A bit obvious, or desperate, but the Royal and Ancient at St Andrews , Fife,KY16 9JD should be able to help.
They must have access to records of golf clubs and courses, both current and disappeared. They have a big library and quite an archive.
Failing that, there's bound to be a County Archivist for Norfolk, lurking somewhere in the bowels of a building in Norwich**.
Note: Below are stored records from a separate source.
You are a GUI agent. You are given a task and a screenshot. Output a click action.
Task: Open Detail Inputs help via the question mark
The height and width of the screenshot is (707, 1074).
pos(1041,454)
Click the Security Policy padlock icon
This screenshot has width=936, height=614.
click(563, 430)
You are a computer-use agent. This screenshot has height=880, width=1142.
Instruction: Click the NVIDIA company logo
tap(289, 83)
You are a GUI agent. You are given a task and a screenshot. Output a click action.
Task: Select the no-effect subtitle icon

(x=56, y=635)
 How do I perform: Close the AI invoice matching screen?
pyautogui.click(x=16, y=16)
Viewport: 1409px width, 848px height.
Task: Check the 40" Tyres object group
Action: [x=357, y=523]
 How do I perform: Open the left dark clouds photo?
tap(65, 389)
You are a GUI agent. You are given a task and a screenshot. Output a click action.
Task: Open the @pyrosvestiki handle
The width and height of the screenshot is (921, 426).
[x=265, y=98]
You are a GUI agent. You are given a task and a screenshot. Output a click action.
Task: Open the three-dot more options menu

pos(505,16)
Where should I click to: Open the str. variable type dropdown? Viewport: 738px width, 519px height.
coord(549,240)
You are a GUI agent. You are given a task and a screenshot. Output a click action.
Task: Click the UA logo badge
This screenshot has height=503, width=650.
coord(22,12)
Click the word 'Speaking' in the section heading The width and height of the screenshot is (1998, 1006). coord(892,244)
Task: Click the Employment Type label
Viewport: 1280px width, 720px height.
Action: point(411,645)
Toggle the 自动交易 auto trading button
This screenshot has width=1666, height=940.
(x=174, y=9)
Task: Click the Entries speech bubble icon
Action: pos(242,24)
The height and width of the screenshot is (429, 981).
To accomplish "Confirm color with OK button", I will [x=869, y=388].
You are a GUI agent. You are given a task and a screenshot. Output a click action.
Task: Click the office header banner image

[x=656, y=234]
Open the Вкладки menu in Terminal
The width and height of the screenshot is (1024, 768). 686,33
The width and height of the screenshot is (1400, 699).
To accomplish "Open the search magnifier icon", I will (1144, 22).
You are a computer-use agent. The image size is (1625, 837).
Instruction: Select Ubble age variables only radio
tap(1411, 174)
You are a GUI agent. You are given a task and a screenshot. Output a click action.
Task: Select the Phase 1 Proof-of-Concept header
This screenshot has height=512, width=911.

Sandringham itself, the Christmas retreat of Her Majesty (not sure why, unless they go for a bit of shooting. It was built as a hunting lodge

) might help one of us, her subjects, assuming always that the course was on part of the Sandringham Estate. That seems quite likely, from what you say. The family have not been enthusiastic golfers, though one of their current younger members was President of the R and A, so it's no surprise that the course was never reinstated postwar when others, similarly treated, were.From the date and era when it was flourishing, we might surmise that the course was designed by the fashionable James Braid, as was the Gog Magog in Cambridge (now there's an irrelevant guess !).Golf courses in this region seem to date from quite a narrow period at the end of the C19/early C20, though Royston G.C, Herts, claims to have a site used by James I.
** Yes, there is. It's Dr Alban,there is a website to be found by keywords 'County Archivist Norfolk' which offers online searches, and the office is at Norfolk Records Office, The Archive Centre, Martineau Lane, Norwich,NR21 2DQ.